Wie kann dies verbessert werden?
NALED, so betont unsere Interviewpartnerin, plant, sich weiterhin für die Verbesserung der Bedingungen für Frauen in der Wirtschaft einzusetzen, und zwar durch Vorschläge für Gesetzesänderungen, Mittel zur Unterstützung von Unternehmerinnen und Mentoring.
– Wir planen, den Dialog zwischen dem privaten und öffentlichen Sektor zu stärken, Bildungsprogramme zu entwickeln und Mentoring-Unterstützung für Frauen in der Wirtschaft bereitzustellen. All diese Aktivitäten werden im Rahmen des Projekts „Small & Powerful“ umgesetzt, das wir mit Unterstützung der britischen Botschaft umsetzen. Außerdem freuen wir uns, bekannt geben zu können, dass wir im Rahmen dieses Projekts in diesem Jahr fünf Zuschüsse in Höhe von jeweils 10.000 Pfund an kleine Unternehmen vergeben werden, die von Frauen geführt werden – kündigte Jovanović an.
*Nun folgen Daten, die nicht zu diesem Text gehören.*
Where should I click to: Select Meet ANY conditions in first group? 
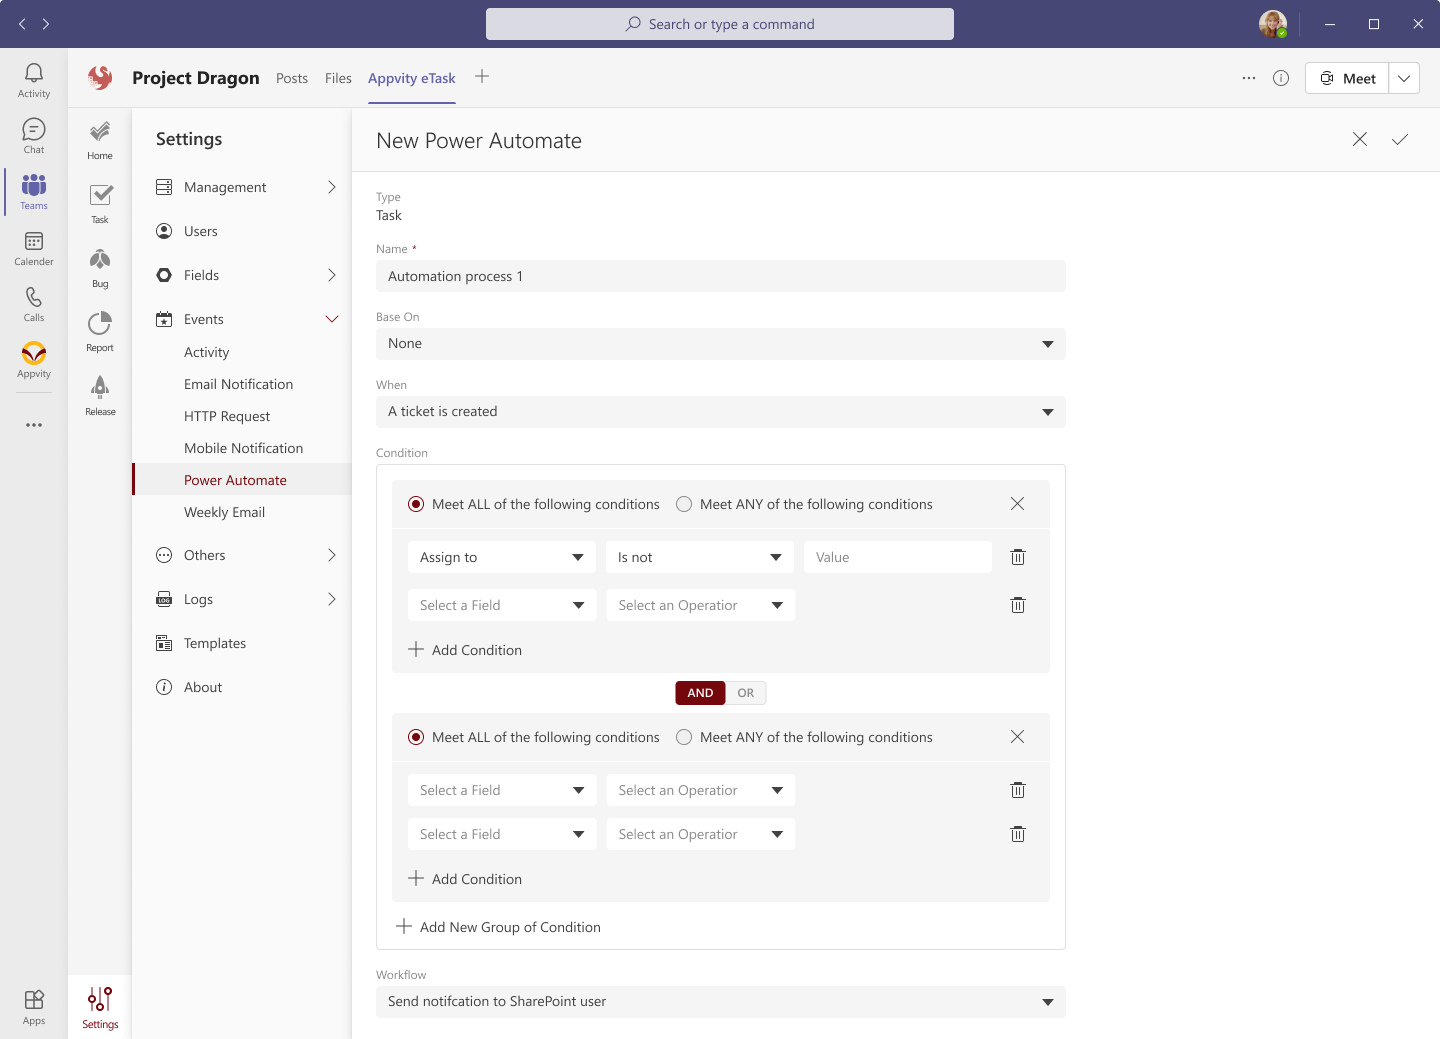tap(684, 504)
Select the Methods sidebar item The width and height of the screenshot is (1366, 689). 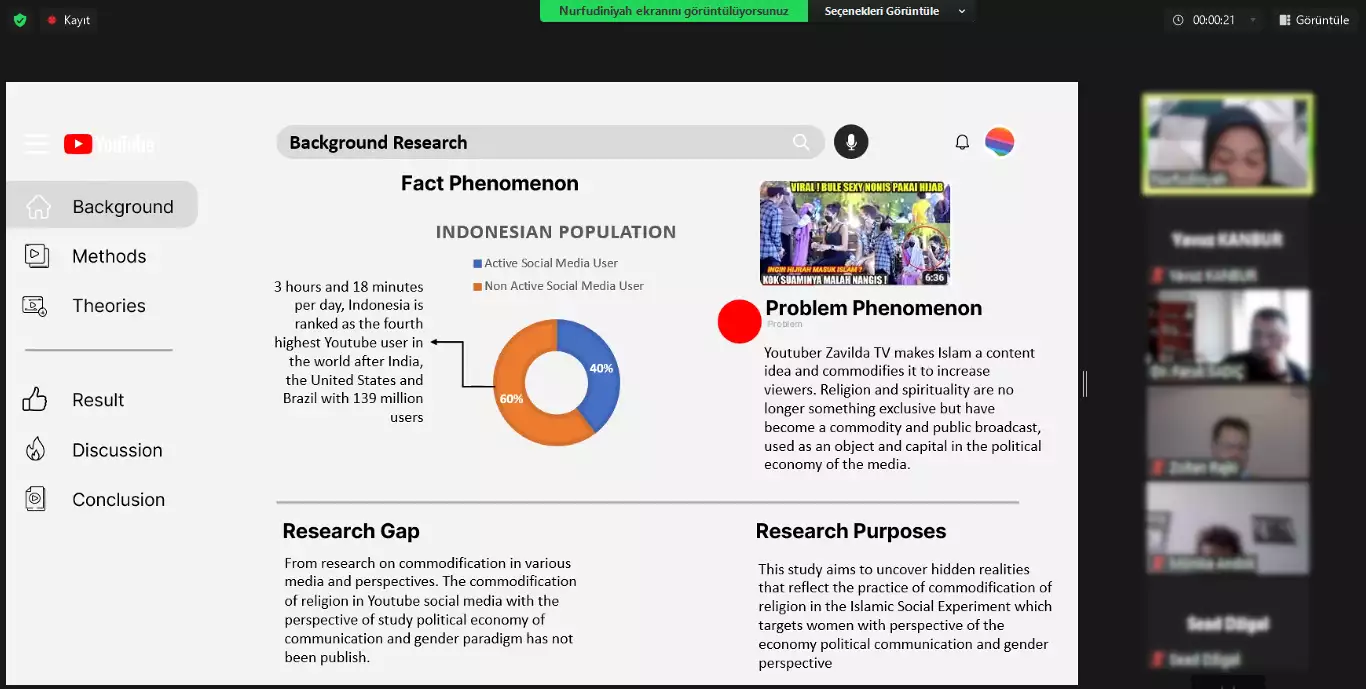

Darüber hinaus werden wir über den Small Business Council und den Women’s Standing Committee daran arbeiten, administrative Hindernisse abzubauen und Führungspositionen unter Frauen zu fördern.
– Der Rat für Kleinunternehmen und der Ständige Frauenausschuss werden daran arbeiten, administrative Hürden abzubauen und Stereotypen abzubauen, die Frauen oft daran hindern, Führungspositionen in der Gesellschaft zu erreichen. Das Projekt wird weibliche Führungskräfte vernetzen, professionelle Netzwerke aufbauen und Mittel bereitstellen, um ihre Arbeitsplätze und Karrieren zu verbessern. Wir wollen Mechanismen systemischer Unterstützung schaffen, die es Frauen ermöglichen, eine noch bedeutendere Rolle in der Wirtschaft und der öffentlichen Politik zu übernehmen – schließt die Geschäftsführerin von NALED.